#### Source document:
-- Opening Marker --

Scientists of the Victorian era concluded that the reason why time flowed in one direction was the same one that made heat travel from hot to cold. Hence, they came up with the first idea for manipulating time: Manipulate the direction of atoms in motion. New molecular theories of heat taught scientists that the best way to control the movement of atoms was by changing their temperature. While heated objects tend to reach temperature equilibrium, the reverse operation is highly unlikely.

"It is very improbable that in the course of 1,000 years one-half of the bar of iron shall of itself become warmer by a degree than the other half," explained Thompson. But these effects could sometimes happen spontaneously. Chances were slim, but real. In fact, the molecular view of nature required this possibility to exist. The "probability of this happening before 1,000,000 years pass is 1,000 times as great as that it will happen in the course of 1,000 years, and that it certainly will happen in the course of some very long time," explained Thomson.

The Victorian public listened to Thomson's calculations in awe.

Thomson had matured quite a bit as a scientist and intellectual by the time he offered these numbers. As a younger man, he and his brother had chased with jejune enthusiasm a host of possible entropy-busting perpetual motion machines. Their contraptions proved not only to not function at all, but they had often already been thought up by ingenious others. (A friend of James Thomson politely told him he should go back to studying before talking so big: "It seems to me to be nearly as great a waste of time, making attempts at useful discovery without this previous knowledge, as for a person to labour at working out the highest problems in Astronomy without having first gone through the Calculus." He signed off, "believe me my dear James.")

But eventually, James's inventive genius led to significant improvements to water wheels, pumps and turbines. William's contributions to science, in turn, led him to be elevated to the peerage by Queen Victoria (as first Baron of Kelvin) and to have a temperature scale named after him.

Enter the refrigerator.

-- Closing Marker --

#### Actions to take:
1. Write out the stretch of the passage on time and heat from "But eventually, James's" through "Enter the refrigerator.".
2. Answer these questions from the passage on time and heat:
(a) What did Victorian scientists conclude was the reason time flowed in one direction?
(b) What title did Queen Victoria give William when she elevated him to the peerage?
(c) Which devices did James's inventive genius eventually improve?
3. Proceed with the passage on time and heat, starting after its final line.

#### Information provided:
-- Opening Marker --

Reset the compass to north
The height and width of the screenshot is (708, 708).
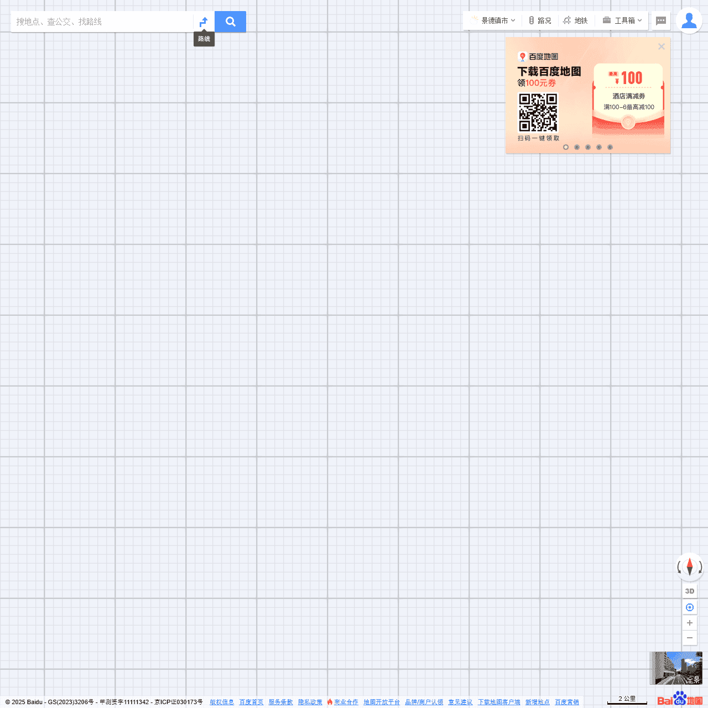[x=690, y=566]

-- Closing Marker --

#### Responses for each task:
1.
But eventually, James's inventive genius led to significant improvements to water wheels, pumps and turbines. William's contributions to science, in turn, led him to be elevated to the peerage by Queen Victoria (as first Baron of Kelvin) and to have a temperature scale named after him.

Enter the refrigerator.

2.
(a) It was the same reason that made heat travel from hot to cold.
(b) First Baron of Kelvin.
(c) Water wheels, pumps and turbines.

3.
When history delivered a temperature-equilibrium-reversing-machine in the form of the refrigerator, one of the first domestic fridge companies adopted the name Kelvinator. They had once been so fascinating that they even attracted the attention Einstein, who applied for a patent. Historian Gene Dannen recounts how the attorney in charge of it was so taken aback when he read the name Einstein in the application that he wrote back: "I would be interested to know if Albert Einstein is the same person who propounded the theory of relativity."

Before the commercialization of refrigerators in the late 1920s by Electrolux, Frigidaire and others, the dream of reversing time by reversing the flow of heat had captivated headlines. It still does. Although the refrigerator did not reverse the entropy of the universe, it did so locally, inside a well-insulated enclosure. It did not deliver on the promise of making time run backwards, but it did permit milk and vegetables to last a bit longer.

Scientists today have succeeded in using a strong magnetic field to make the nuclei in hydrogen particles of chloroform get hotter, while their colder carbon partners got colder.

Have they reversed time?

If this history of thermodynamics can teach us anything, it is that these modest temperature reversals have not taken us back in time at all. But it is more fun to think otherwise. So next time you open the fridge door, let your mind wander off as if on a voyage to the past. If you want to go into the future, you might try your oven.

But if you want to really travel in time, you might try the old fashion way of doing it: Turn to history and literature.

"For to converse with those of other ages and to travel is almost the same thing," wrote René Descartes, in the 17th century.